病毒基因、人工轉入基因、轉座子等外源性基因隨機整合到宿主細胞基因組內,并利用宿主細胞進行轉錄時,常產生一些dsRNA。宿主細胞對這些dsRNA迅即產生反應,其胞質中的核酸內切酶Dicer將dsRNA切割成多個具有特定長度和結構的小片段RNA(大約21~23 bp),即siRNA。siRNA在細胞內RNA解旋酶的作用下解鏈成正義鏈和反義鏈,繼之由反義siRNA再與體內一些酶(包括內切酶、外切酶、解旋酶等)結合形成RNA誘導的沉默復合物(RNA-induced silencing complex,RISC)。RISC與外源性基因表達的mRNA的同源區進行特異性結合,RISC具有核酸酶的功能,在結合部位切割mRNA,切割位點即是與siRNA中反義鏈互補結合的兩端。被切割后的斷裂mRNA隨即降解,從而誘發宿主細胞針對這些mRNA的降解反應。siRNA不僅能引導RISC切割同源單鏈mRNA,而且可作為引物與靶RNA結合并在RNA聚合酶(RNA-dependent RNA polymerase,RdRP)作用下合成更多新的dsRNA,新合成的dsRNA再由Dicer切割產生大量的次級siRNA,從而使RNAi的作用進一步放大,最終將靶mRNA完全降解。

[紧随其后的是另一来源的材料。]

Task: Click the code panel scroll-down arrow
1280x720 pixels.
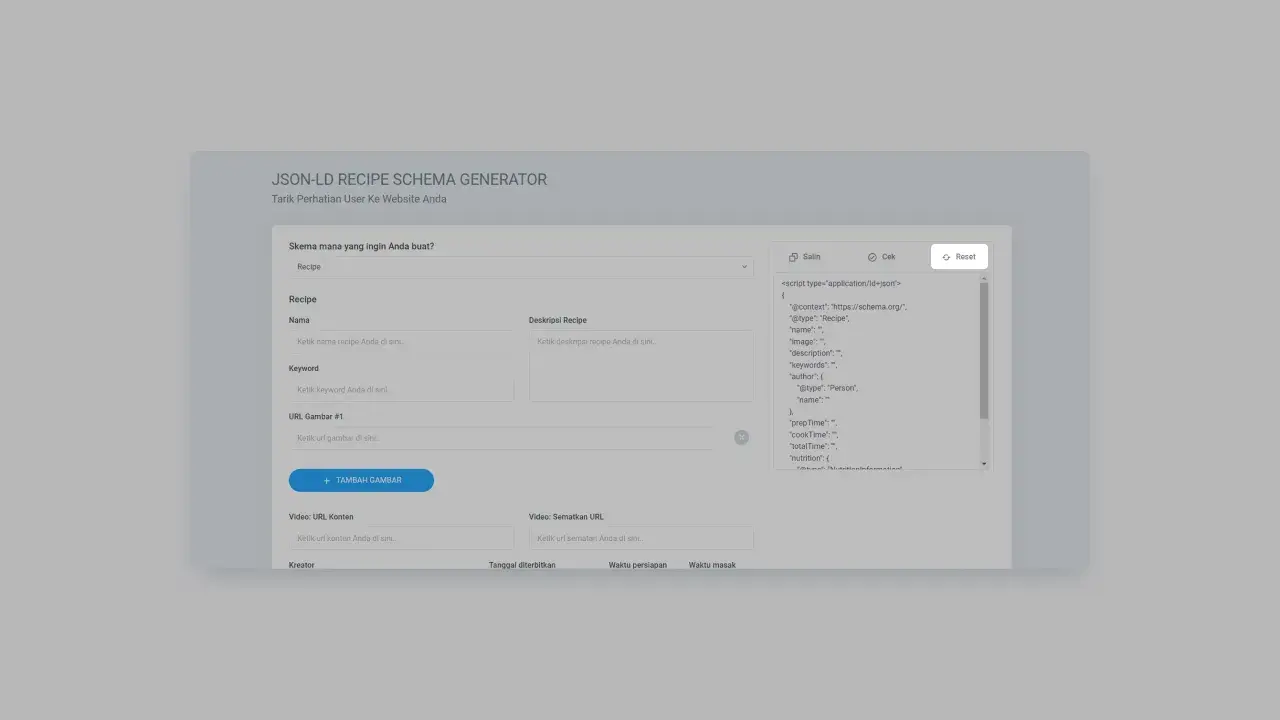Action: [984, 464]
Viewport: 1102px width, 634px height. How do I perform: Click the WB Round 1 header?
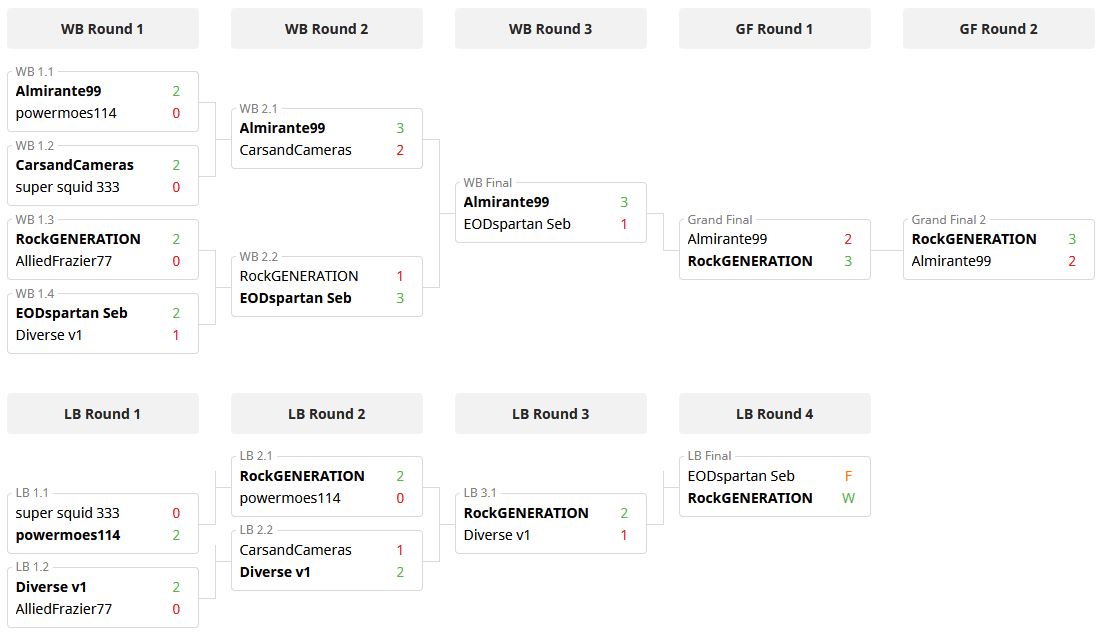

RNAi發生于除原核生物以外的所有真核生物細胞內。需要說明的是,由于dsRNA抑制基因表達具有潛在高效性,任何導致正常機體dsRNA形成的情況都會引起不需要的相應基因沉寂。所以正常機體內各種基因有效表達有一套嚴密防止dsRNA形成的機制。
懷特黑德生物醫學研究所的本杰明·劉易斯等研究人員發現小RNA能通過阻斷蛋白質合成的方式調控基因表達。他們借助一個計算模型來確定小RNA和對應的基因,發現了miRNA控制很大一部分生命功能的證據。
研究人員比較了人類和狗、雞、鼠的基因組,對這幾個物種共有的蛋白質合成基因與miRNA尋求對應關系。結果發現,盡管這幾個物種在3.1億年前就開始“分家”各自進化,但它們基因組中受miRNA調控的基因都占三分之一左右,而且這些基因在進化過程中都得以保存而未發生變化。劉易斯說,隨著更多的基因組數據發布以及實驗技術的進步,還可能發現更多的基因是由小RNA調控的。